┌──

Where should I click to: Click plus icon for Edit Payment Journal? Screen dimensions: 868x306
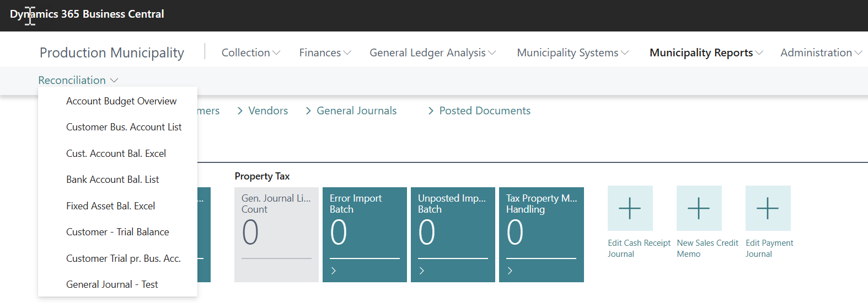pyautogui.click(x=768, y=208)
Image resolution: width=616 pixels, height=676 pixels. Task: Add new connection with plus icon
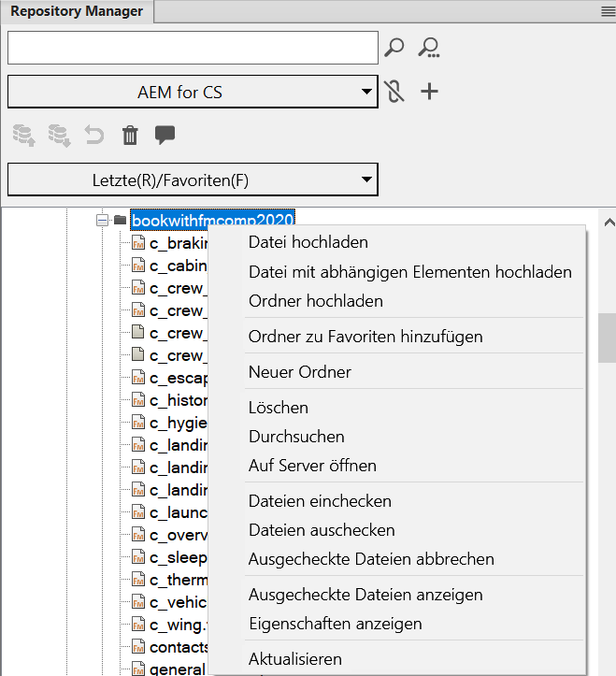(429, 92)
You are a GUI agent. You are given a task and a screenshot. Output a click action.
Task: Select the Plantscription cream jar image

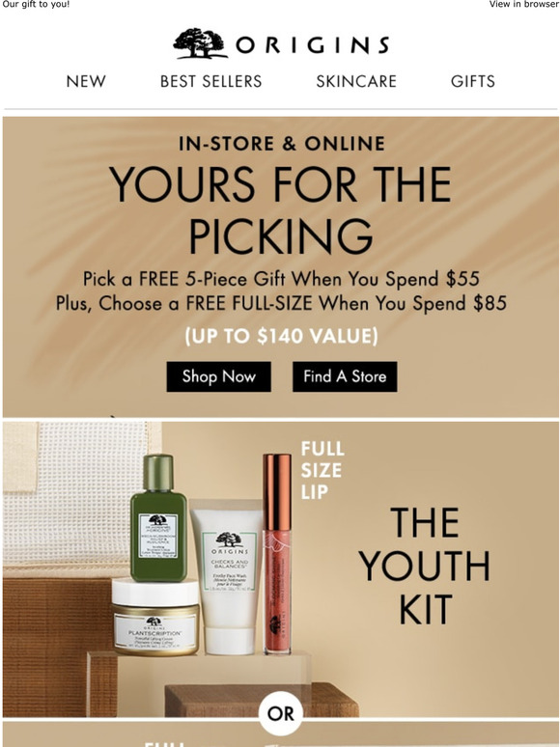155,618
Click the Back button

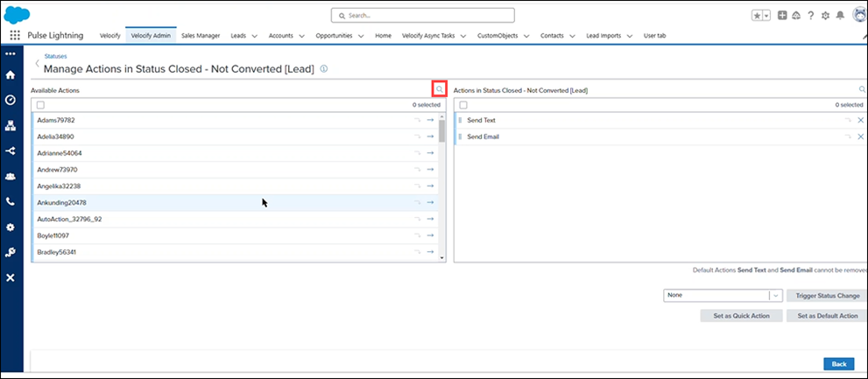(x=838, y=363)
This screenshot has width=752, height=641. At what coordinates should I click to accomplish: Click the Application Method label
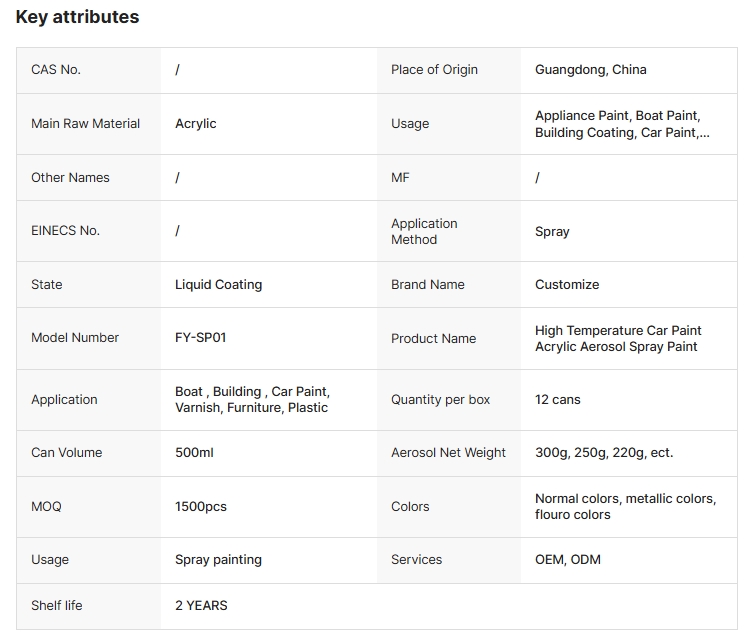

└──

WHAT YOU SHOULD DO: Write the data out again exactly, but without its images.

WRITTEN SOLUTION:
Where should I click to: Click plus icon for Edit Payment Journal? Screen dimensions: 868x306
pyautogui.click(x=768, y=208)
Image resolution: width=616 pixels, height=676 pixels. Task: Add new connection with plus icon
(429, 92)
You are a GUI agent. You are given a task and a screenshot. Output a click action.
Task: Select the Plantscription cream jar image

155,618
Click the Back button

(x=838, y=363)
This screenshot has width=752, height=641. At what coordinates should I click to accomplish: Click the Application Method label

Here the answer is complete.